▸ **Given task**
Copy each of the items below word for word, keeping every line and character unchanged.

▸ **Data to use**
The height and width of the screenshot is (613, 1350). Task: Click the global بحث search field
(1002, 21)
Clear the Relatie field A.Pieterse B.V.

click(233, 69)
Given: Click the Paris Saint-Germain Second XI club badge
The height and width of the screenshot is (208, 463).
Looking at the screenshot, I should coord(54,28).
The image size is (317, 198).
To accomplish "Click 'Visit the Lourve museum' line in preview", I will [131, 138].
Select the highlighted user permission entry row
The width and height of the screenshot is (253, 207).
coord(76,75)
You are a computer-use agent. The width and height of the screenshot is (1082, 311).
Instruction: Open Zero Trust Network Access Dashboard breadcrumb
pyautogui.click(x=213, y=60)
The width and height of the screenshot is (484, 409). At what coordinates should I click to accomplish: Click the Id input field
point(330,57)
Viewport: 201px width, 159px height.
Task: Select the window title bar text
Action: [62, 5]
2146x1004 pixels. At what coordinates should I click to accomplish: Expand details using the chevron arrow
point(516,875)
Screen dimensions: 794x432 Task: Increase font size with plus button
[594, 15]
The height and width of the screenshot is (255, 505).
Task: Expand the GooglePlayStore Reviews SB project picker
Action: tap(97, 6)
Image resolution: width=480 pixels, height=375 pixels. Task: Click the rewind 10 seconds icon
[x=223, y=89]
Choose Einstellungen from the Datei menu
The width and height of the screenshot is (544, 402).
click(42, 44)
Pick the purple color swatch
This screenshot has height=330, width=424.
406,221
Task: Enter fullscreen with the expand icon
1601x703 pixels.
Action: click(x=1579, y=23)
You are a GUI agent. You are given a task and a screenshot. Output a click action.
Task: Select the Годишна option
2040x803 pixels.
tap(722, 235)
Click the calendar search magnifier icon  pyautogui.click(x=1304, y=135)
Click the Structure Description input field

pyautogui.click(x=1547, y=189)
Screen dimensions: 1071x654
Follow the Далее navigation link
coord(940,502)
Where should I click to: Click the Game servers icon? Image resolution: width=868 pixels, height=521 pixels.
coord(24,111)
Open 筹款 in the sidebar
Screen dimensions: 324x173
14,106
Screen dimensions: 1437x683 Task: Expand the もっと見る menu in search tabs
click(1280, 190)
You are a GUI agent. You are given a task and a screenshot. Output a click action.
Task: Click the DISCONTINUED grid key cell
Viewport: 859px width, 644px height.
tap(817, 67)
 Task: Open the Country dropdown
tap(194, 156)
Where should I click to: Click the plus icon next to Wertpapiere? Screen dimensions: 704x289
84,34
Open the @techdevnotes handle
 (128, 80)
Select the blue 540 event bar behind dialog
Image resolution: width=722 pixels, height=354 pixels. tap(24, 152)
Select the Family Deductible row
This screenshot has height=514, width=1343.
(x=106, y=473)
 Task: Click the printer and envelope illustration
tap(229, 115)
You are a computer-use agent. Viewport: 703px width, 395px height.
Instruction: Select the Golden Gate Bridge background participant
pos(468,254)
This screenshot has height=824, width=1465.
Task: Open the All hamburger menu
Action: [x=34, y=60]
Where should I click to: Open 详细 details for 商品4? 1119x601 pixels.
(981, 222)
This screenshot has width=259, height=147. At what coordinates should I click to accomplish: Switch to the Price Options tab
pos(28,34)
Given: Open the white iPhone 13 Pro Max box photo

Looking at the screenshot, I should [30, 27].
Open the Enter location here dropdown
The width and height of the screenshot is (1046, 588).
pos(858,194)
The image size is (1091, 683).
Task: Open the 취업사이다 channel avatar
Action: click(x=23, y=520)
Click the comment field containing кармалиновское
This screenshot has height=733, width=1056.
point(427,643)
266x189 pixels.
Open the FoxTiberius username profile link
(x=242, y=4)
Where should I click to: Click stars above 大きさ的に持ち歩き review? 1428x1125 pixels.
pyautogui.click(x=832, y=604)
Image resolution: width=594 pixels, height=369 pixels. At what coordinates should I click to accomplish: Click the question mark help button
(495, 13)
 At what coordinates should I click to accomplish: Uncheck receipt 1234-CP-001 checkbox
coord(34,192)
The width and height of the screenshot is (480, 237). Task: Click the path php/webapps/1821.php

▸ **Reply to the exercise**
The height and width of the screenshot is (613, 1350). Task: Click the global بحث search field
(1002, 21)
Clear the Relatie field A.Pieterse B.V.

click(233, 69)
Given: Click the Paris Saint-Germain Second XI club badge
The height and width of the screenshot is (208, 463).
Looking at the screenshot, I should coord(54,28).
The image size is (317, 198).
To accomplish "Click 'Visit the Lourve museum' line in preview", I will [131, 138].
Select the highlighted user permission entry row
The width and height of the screenshot is (253, 207).
coord(76,75)
You are a computer-use agent. The width and height of the screenshot is (1082, 311).
Instruction: Open Zero Trust Network Access Dashboard breadcrumb
pyautogui.click(x=213, y=60)
The width and height of the screenshot is (484, 409). At what coordinates should I click to accomplish: Click the Id input field
point(330,57)
Viewport: 201px width, 159px height.
Task: Select the window title bar text
Action: [62, 5]
2146x1004 pixels. At what coordinates should I click to accomplish: Expand details using the chevron arrow
point(516,875)
Screen dimensions: 794x432 Task: Increase font size with plus button
[594, 15]
The height and width of the screenshot is (255, 505).
Task: Expand the GooglePlayStore Reviews SB project picker
Action: tap(97, 6)
Image resolution: width=480 pixels, height=375 pixels. Task: Click the rewind 10 seconds icon
[x=223, y=89]
Choose Einstellungen from the Datei menu
The width and height of the screenshot is (544, 402).
click(42, 44)
Pick the purple color swatch
This screenshot has height=330, width=424.
406,221
Task: Enter fullscreen with the expand icon
1601x703 pixels.
Action: click(x=1579, y=23)
You are a GUI agent. You are given a task and a screenshot. Output a click action.
Task: Select the Годишна option
2040x803 pixels.
tap(722, 235)
Click the calendar search magnifier icon  pyautogui.click(x=1304, y=135)
Click the Structure Description input field

pyautogui.click(x=1547, y=189)
Screen dimensions: 1071x654
Follow the Далее navigation link
coord(940,502)
Where should I click to: Click the Game servers icon? Image resolution: width=868 pixels, height=521 pixels.
coord(24,111)
Open 筹款 in the sidebar
Screen dimensions: 324x173
14,106
Screen dimensions: 1437x683 Task: Expand the もっと見る menu in search tabs
click(1280, 190)
You are a GUI agent. You are given a task and a screenshot. Output a click action.
Task: Click the DISCONTINUED grid key cell
Viewport: 859px width, 644px height.
tap(817, 67)
 Task: Open the Country dropdown
tap(194, 156)
Where should I click to: Click the plus icon next to Wertpapiere? Screen dimensions: 704x289
84,34
Open the @techdevnotes handle
 (128, 80)
Select the blue 540 event bar behind dialog
Image resolution: width=722 pixels, height=354 pixels. tap(24, 152)
Select the Family Deductible row
This screenshot has height=514, width=1343.
(x=106, y=473)
 Task: Click the printer and envelope illustration
tap(229, 115)
You are a computer-use agent. Viewport: 703px width, 395px height.
Instruction: Select the Golden Gate Bridge background participant
pos(468,254)
This screenshot has height=824, width=1465.
Task: Open the All hamburger menu
Action: [x=34, y=60]
Where should I click to: Open 详细 details for 商品4? 1119x601 pixels.
(981, 222)
This screenshot has width=259, height=147. At what coordinates should I click to accomplish: Switch to the Price Options tab
pos(28,34)
Given: Open the white iPhone 13 Pro Max box photo

Looking at the screenshot, I should [30, 27].
Open the Enter location here dropdown
The width and height of the screenshot is (1046, 588).
pos(858,194)
The image size is (1091, 683).
Task: Open the 취업사이다 channel avatar
Action: click(x=23, y=520)
Click the comment field containing кармалиновское
This screenshot has height=733, width=1056.
point(427,643)
266x189 pixels.
Open the FoxTiberius username profile link
(x=242, y=4)
Where should I click to: Click stars above 大きさ的に持ち歩き review? 1428x1125 pixels.
pyautogui.click(x=832, y=604)
Image resolution: width=594 pixels, height=369 pixels. At what coordinates should I click to accomplish: Click the question mark help button
(495, 13)
 At what coordinates should I click to accomplish: Uncheck receipt 1234-CP-001 checkbox
coord(34,192)
The width and height of the screenshot is (480, 237). Task: Click the path php/webapps/1821.php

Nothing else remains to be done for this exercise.